Si la participation des textiles fonctionnels, de près ou de loin, au maintien de la santé est déjà une réalité, ce n'est pas le cas pour les « texticaments ». Leur principe est le même que celui des cosmétotextiles, mais avec les techniques classiques utilisées se pose le problème de la durabilité limitée de l'activité des substances relarguées. Il est possible d'améliorer ce paramètre en immobilisant de façon permanente le produit actif dans le textile par greffage. Des chercheurs du laboratoire de chimie organique et macromoléculaire de Lille ont utilisé cette technique pour greffer des cyclodextrines (qui forment des complexes avec de nombreuses molécules organiques) sur des tissus, explique son directeur, le Pr Michel Morcellet. Le procédé, breveté récemment*, a permis la mise au point d'un vêtement antimoustique, en attente de transfert technologique.
Les textiles à visée thérapeutique sont donc techniquement envisageables, mais aucune recherche n'a encore débouché, affirme B. Chevet. Leur développement se heurte, d'une part à la nécessité d'optimiser le taux de relargage des médicaments, qui doit être contrôlé beaucoup plus étroitement que pour les cosmétotextiles et, d'autre part, au problème de la responsabilité pour ce type de produits « qu'aucune entreprise du textile ne voudra prendre ». C'est le corps médical qui doit dire si cette forme galénique a un intérêt majeur par rapport aux médicaments classiques et définir les pathologies qui devraient en bénéficier et, par conséquent, le type de molécules à tester.
Prudence
Comme c'est souvent le cas avec les nouvelles technologies, les textiles fonctionnels ont suscité un grand engouement, avec ses risques de dérives et de faux espoirs. En témoigne l'histoire du soutien-gorge capable de dépister un cancer du sein, qui avait fait grand bruit il y a quelques années.
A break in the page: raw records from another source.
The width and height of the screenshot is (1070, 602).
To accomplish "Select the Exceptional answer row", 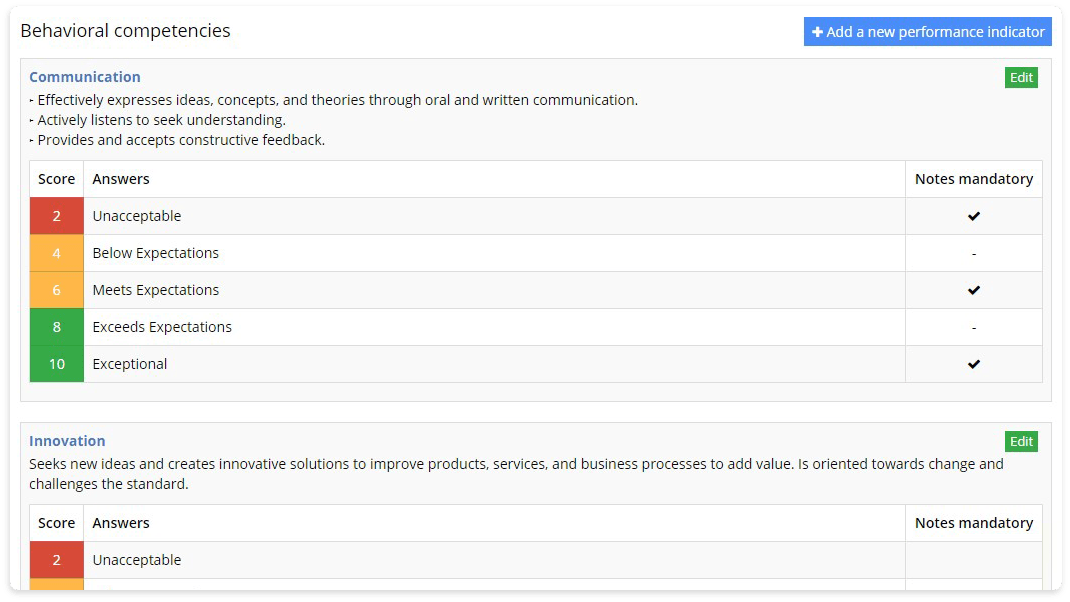I will click(129, 364).
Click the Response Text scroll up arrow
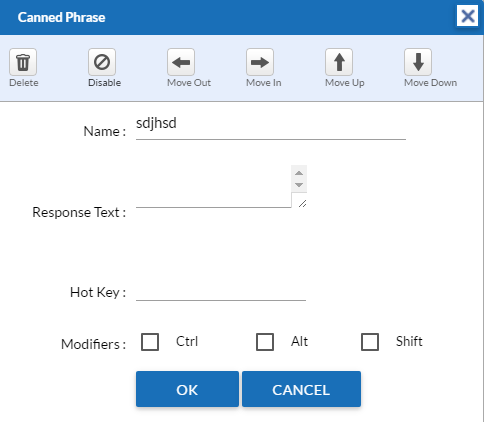Screen dimensions: 484x422 tap(299, 173)
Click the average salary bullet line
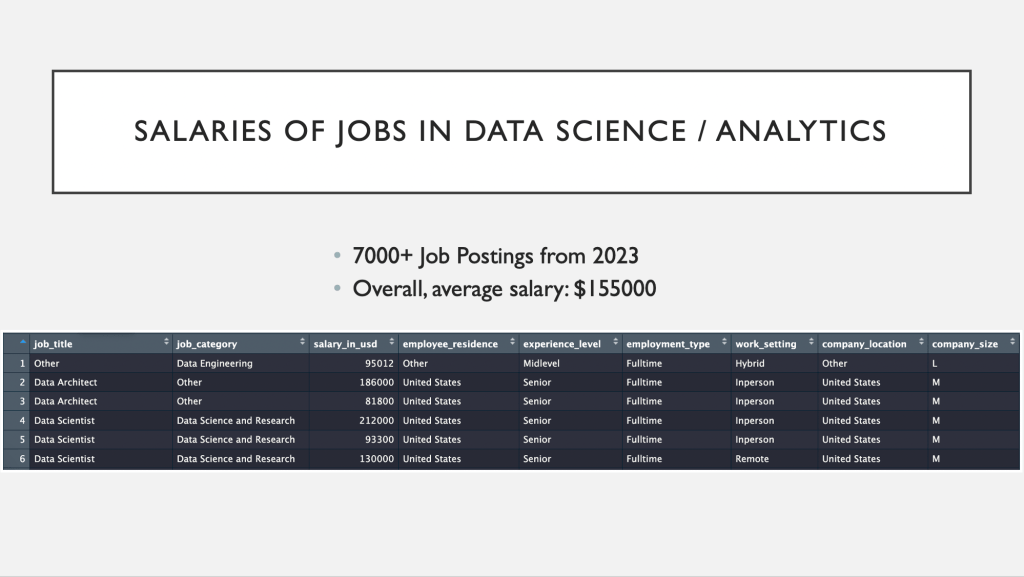This screenshot has width=1024, height=577. [503, 288]
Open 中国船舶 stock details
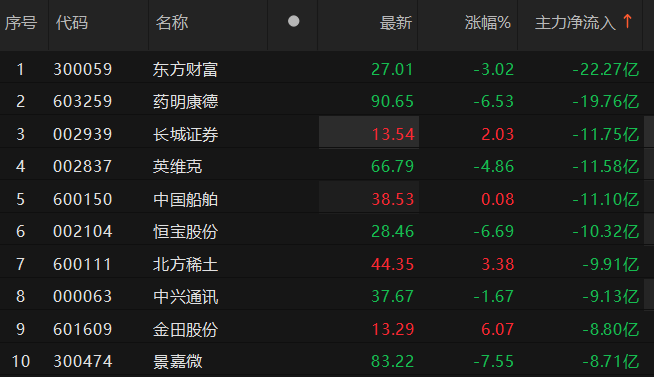This screenshot has height=377, width=654. pyautogui.click(x=185, y=199)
Ce sous-vêtement, conçu par des universitaires britanniques, utilise des produits thermochromes, la détection de la tumeur reposant sur la mise en évidence d'un changement de couleur des tissus mammaires. Mais l'augmentation de la température du sein dans ces circonstances est de l'ordre de quelques dixièmes de degrés, et les tests d'un prototype pratiqués à l'IFTH ont montré que la précision du système était insuffisante.
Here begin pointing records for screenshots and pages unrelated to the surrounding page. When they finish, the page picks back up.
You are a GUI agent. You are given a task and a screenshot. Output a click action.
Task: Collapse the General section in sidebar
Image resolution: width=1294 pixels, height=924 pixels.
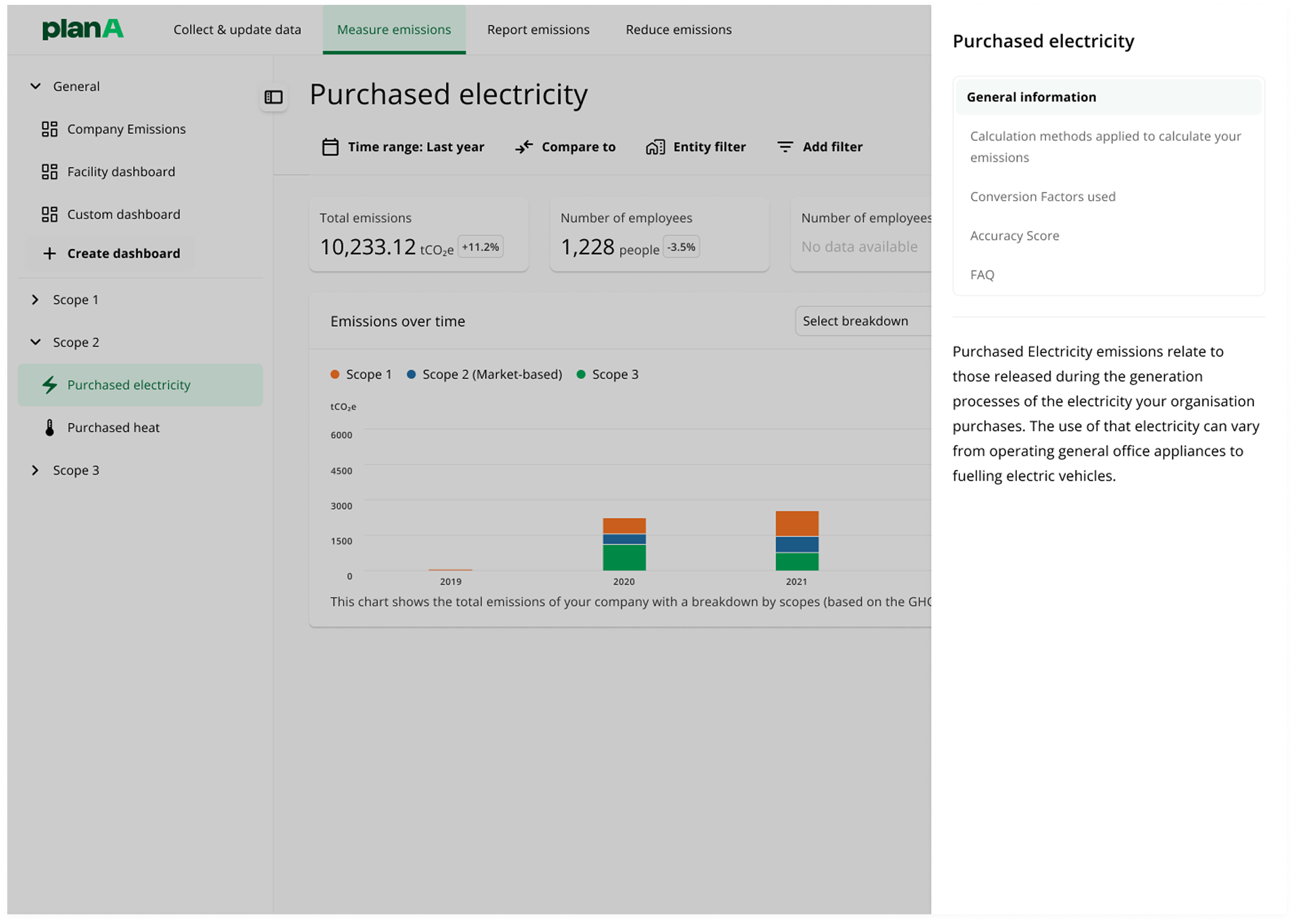35,86

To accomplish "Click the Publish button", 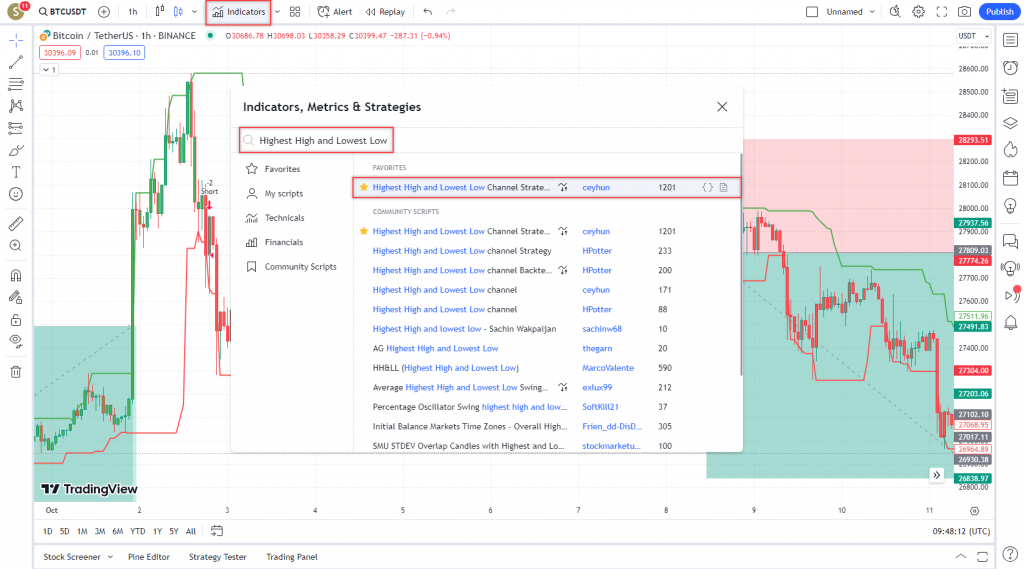I will (998, 12).
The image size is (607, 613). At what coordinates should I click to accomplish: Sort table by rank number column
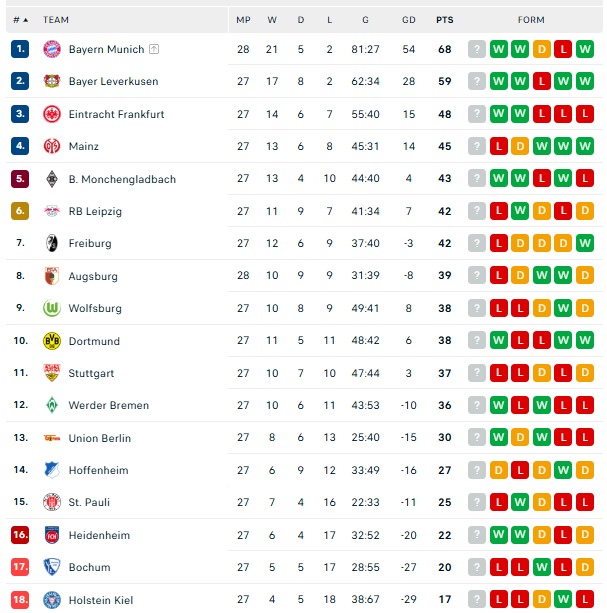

Un autre exemple illustrant la nécessité de rester prudent quant aux applications annoncées des textiles fonctionnels est celui de matériaux doté d'un effet antipollution, grâce auxquels l'ozone est transformée en oxygène par du charbon. Autrement dit, un produit qui « purifie l'air » ! Peu envisageable, selon B. Chevet, compte tenu de la quantité de charbon qui devrait être utilisée, en particulier en cas de pics de pollution. Plus réaliste est la mise au point de textiles comportant des indicateurs de pollution.
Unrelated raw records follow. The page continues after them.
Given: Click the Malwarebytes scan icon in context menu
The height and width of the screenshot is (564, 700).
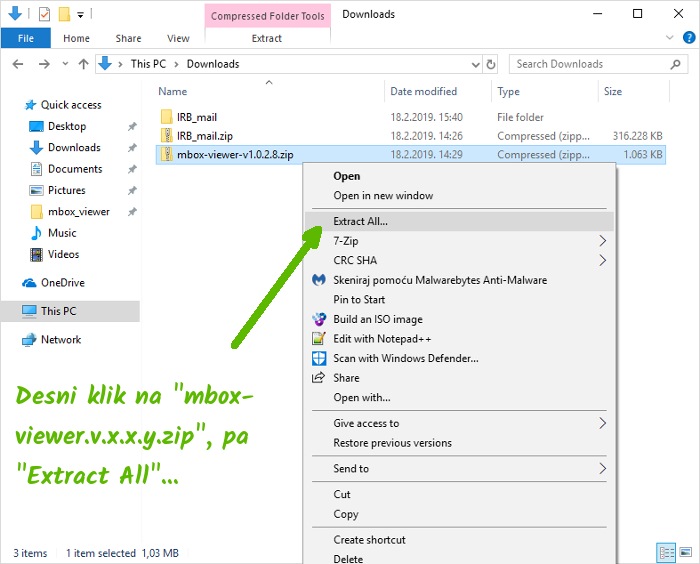Looking at the screenshot, I should [319, 280].
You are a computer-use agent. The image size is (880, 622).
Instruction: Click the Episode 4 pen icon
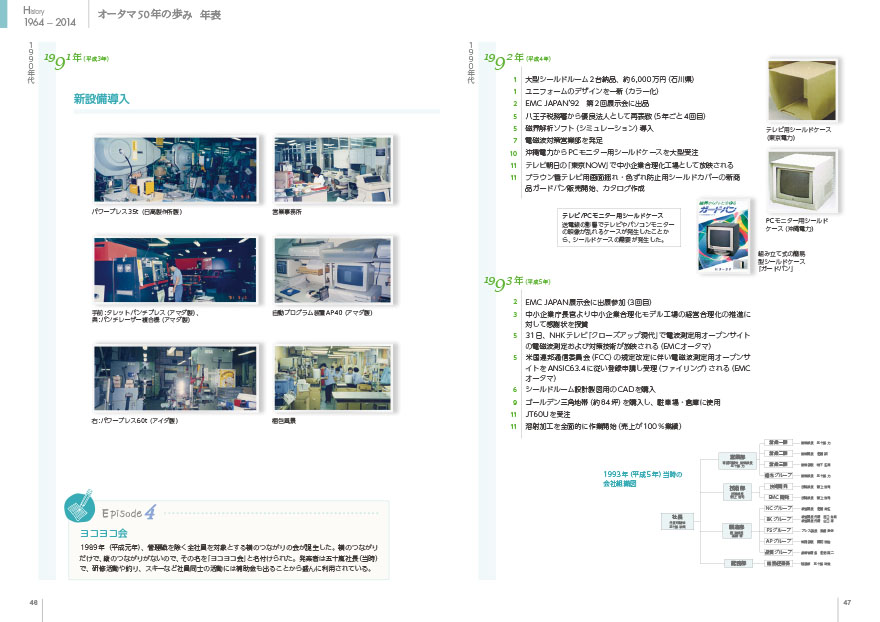82,506
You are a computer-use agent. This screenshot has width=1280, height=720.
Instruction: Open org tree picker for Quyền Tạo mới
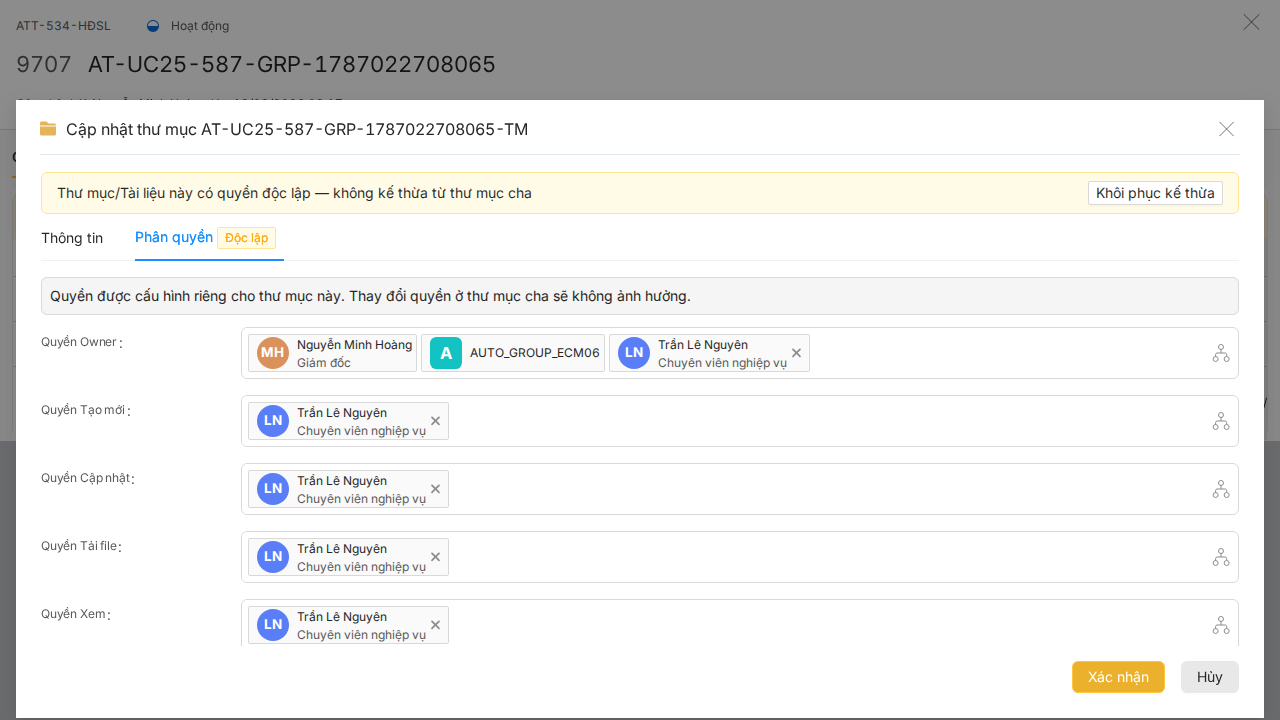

Il n'est pas question de remettre en cause l'évolution globale vers des vêtements fonctionnels. A l'heure actuelle, estime toutefois B. Chevet, elle s'oriente plutôt vers le « bien-être » et le « bien-vivre », fondés sur les notions de confort et de sensoriel, en l'occurrence le toucher, le visuel, l'olfactif et l'auditif.
* Weltrowski M., Morcellet M., Martel B. procédé de traitement d'une fibre ou d'un matériau à base de fibres en vue d'améliorer ses propriétés adsorbantes et fibre ou matériau à base de fibres présentant des propriétés adsorbantes améliorées. Brevet n° FR 9901967 (2000).
Les handicapés aussi
Adela Olejnik-Bicat, de Montpellier, a remporté le prix spécial handicap du concours 2003 d'aide à la création d'entreprises de technologies innovantes, dont le jury était présidé par Jean-François Dehecq. Son projet : créer des vêtements pour personnes handicapées « fonctionnels, confortables, esthétiques ».
Son entreprise développera des coupes et des systèmes de fermeture innovants, spécialement conçus pour la position assise en fauteuil, permettant un habillage et déshabillage plus facile ; les coutures seront réalisées et placées pour ne pas blesser ; les matières utilisées permettront une meilleure ventilation et régulation thermique. Sans oublier des modèles et des couleurs mode pour valoriser l'image de la personne handicapée.